#### EXCERPT TO READ
I’m crap with the blogging, I know.

[insert self-flagellation and excuses here. If looking for inspiration, just check out previous blog posts]

A week or two ago I went to a book club. Because I am almost 30 and people who are almost 30 do things like go to book clubs and wear sensible pastel clothing with good shoes rather than dancing all night and taking drugs and piercing every piece of spare skin that is thick enough to jab a piece of metal through (yes, ok, you got me, I never danced all night and/or took drugs and the only piercings I have are in my ears. And, once, at a time when other kids were terrifying their parents with their rebellious, self-destructive behaviour, I stayed up all night to read “Memoirs of a Geisha”. In fact, I would have gone to a book club as a teenager if the opportunity had presented itself, its just the other teenagers didn’t seem interested. Really, wasn’t high school just an enforced book club? Which is probably why I loved it so much and got so offended when people didn’t do the readings).

Anyway. I went to a book club. It was being hosted by my friend who lives in Harrow, which was quite exciting, because I had never been to Harrow and I had this crazy idea a few months ago that I would attempt to visit every tube stop on the map before leaving London and detailing my experience/impressions of each place on the blog. It is a crazy idea I have done nothing about, because we all know how my crazy blog ideas work out. That’s right, they don’t.

So, basically now I am just keeping score, in my head, of how many tube stations I have managed to get to. And Harrow gave me the opportunity to tick off another.

The first exciting thing about Harrow was that I had to take the purple Metropolitan line, which I had never taken before. I know, I know, when will the excitement end? But, seriously, guys, it is exciting, because there are no stops on the Metropolitan line in Zone 3! (People not familiar with London’s tube map will not understand the significant of this. Basically, the inner-city is Zone 1 and then it fans out in concentric circles in increasing numerical order to Zones 8, 9, 10, where you’re not really sure if you are in England anymore, let alone London. So, to not have any stops in Zone 3, its like, woah. This train is going out to the suburbs, man. And, straight out to the suburbs. Once you get on the train to the suburbs, you don’t get off until you’re in the suburbs)

#### AIM
Copy out the blog post about the book club trip to Harrow word for word, from its first line to its last.

#### ENTRIES SHOWN
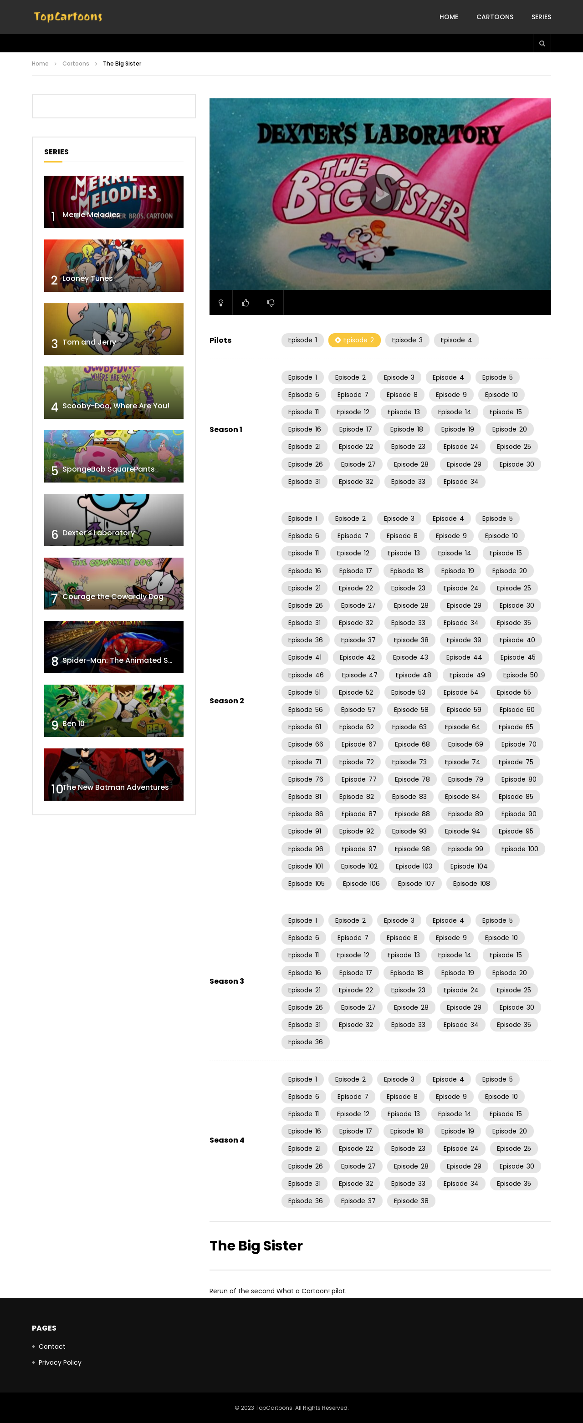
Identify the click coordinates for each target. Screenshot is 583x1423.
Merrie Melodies (91, 214)
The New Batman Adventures (115, 787)
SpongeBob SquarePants (108, 469)
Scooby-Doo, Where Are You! (115, 406)
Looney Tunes (87, 278)
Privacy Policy (60, 1362)
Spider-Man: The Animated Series (124, 660)
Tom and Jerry (89, 342)
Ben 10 (73, 723)
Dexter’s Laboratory (98, 533)
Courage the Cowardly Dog (113, 596)
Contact (52, 1346)
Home (449, 16)
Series (541, 16)
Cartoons (494, 16)
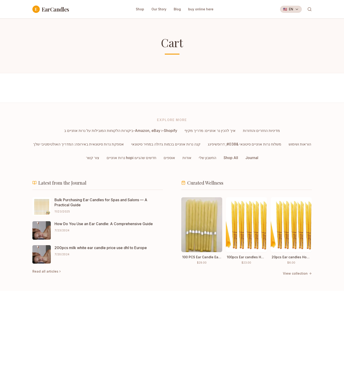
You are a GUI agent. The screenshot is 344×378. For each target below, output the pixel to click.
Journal (251, 157)
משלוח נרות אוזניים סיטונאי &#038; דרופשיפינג (244, 144)
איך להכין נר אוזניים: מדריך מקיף (210, 130)
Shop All (231, 157)
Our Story (158, 9)
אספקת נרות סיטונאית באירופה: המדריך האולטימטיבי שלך (78, 144)
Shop (140, 9)
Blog (177, 9)
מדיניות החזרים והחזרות (261, 130)
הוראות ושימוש (300, 144)
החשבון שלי (207, 157)
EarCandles (50, 9)
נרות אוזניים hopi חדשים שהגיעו (131, 157)
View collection (297, 273)
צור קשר (92, 157)
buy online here (200, 9)
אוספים (169, 157)
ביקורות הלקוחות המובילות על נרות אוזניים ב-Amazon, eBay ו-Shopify (120, 130)
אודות (186, 157)
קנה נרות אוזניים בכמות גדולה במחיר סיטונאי (165, 144)
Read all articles (47, 271)
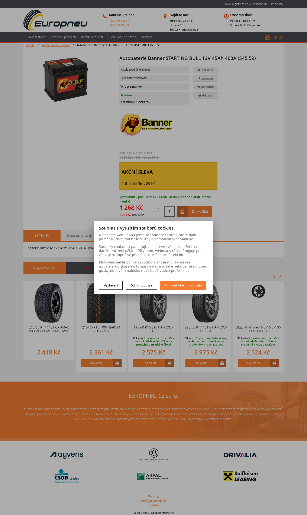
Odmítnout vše (141, 285)
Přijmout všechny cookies (183, 285)
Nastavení (110, 285)
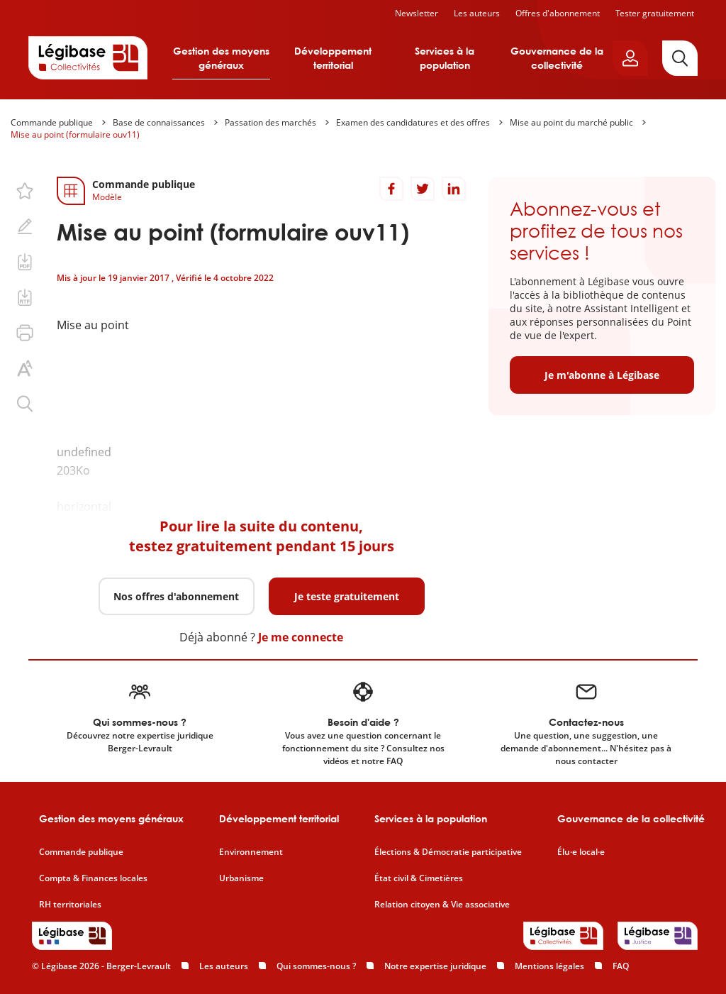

#### THE SOLUTION
I’m crap with the blogging, I know.

[insert self-flagellation and excuses here. If looking for inspiration, just check out previous blog posts]

A week or two ago I went to a book club. Because I am almost 30 and people who are almost 30 do things like go to book clubs and wear sensible pastel clothing with good shoes rather than dancing all night and taking drugs and piercing every piece of spare skin that is thick enough to jab a piece of metal through (yes, ok, you got me, I never danced all night and/or took drugs and the only piercings I have are in my ears. And, once, at a time when other kids were terrifying their parents with their rebellious, self-destructive behaviour, I stayed up all night to read “Memoirs of a Geisha”. In fact, I would have gone to a book club as a teenager if the opportunity had presented itself, its just the other teenagers didn’t seem interested. Really, wasn’t high school just an enforced book club? Which is probably why I loved it so much and got so offended when people didn’t do the readings).

Anyway. I went to a book club. It was being hosted by my friend who lives in Harrow, which was quite exciting, because I had never been to Harrow and I had this crazy idea a few months ago that I would attempt to visit every tube stop on the map before leaving London and detailing my experience/impressions of each place on the blog. It is a crazy idea I have done nothing about, because we all know how my crazy blog ideas work out. That’s right, they don’t.

So, basically now I am just keeping score, in my head, of how many tube stations I have managed to get to. And Harrow gave me the opportunity to tick off another.

The first exciting thing about Harrow was that I had to take the purple Metropolitan line, which I had never taken before. I know, I know, when will the excitement end? But, seriously, guys, it is exciting, because there are no stops on the Metropolitan line in Zone 3! (People not familiar with London’s tube map will not understand the significant of this. Basically, the inner-city is Zone 1 and then it fans out in concentric circles in increasing numerical order to Zones 8, 9, 10, where you’re not really sure if you are in England anymore, let alone London. So, to not have any stops in Zone 3, its like, woah. This train is going out to the suburbs, man. And, straight out to the suburbs. Once you get on the train to the suburbs, you don’t get off until you’re in the suburbs)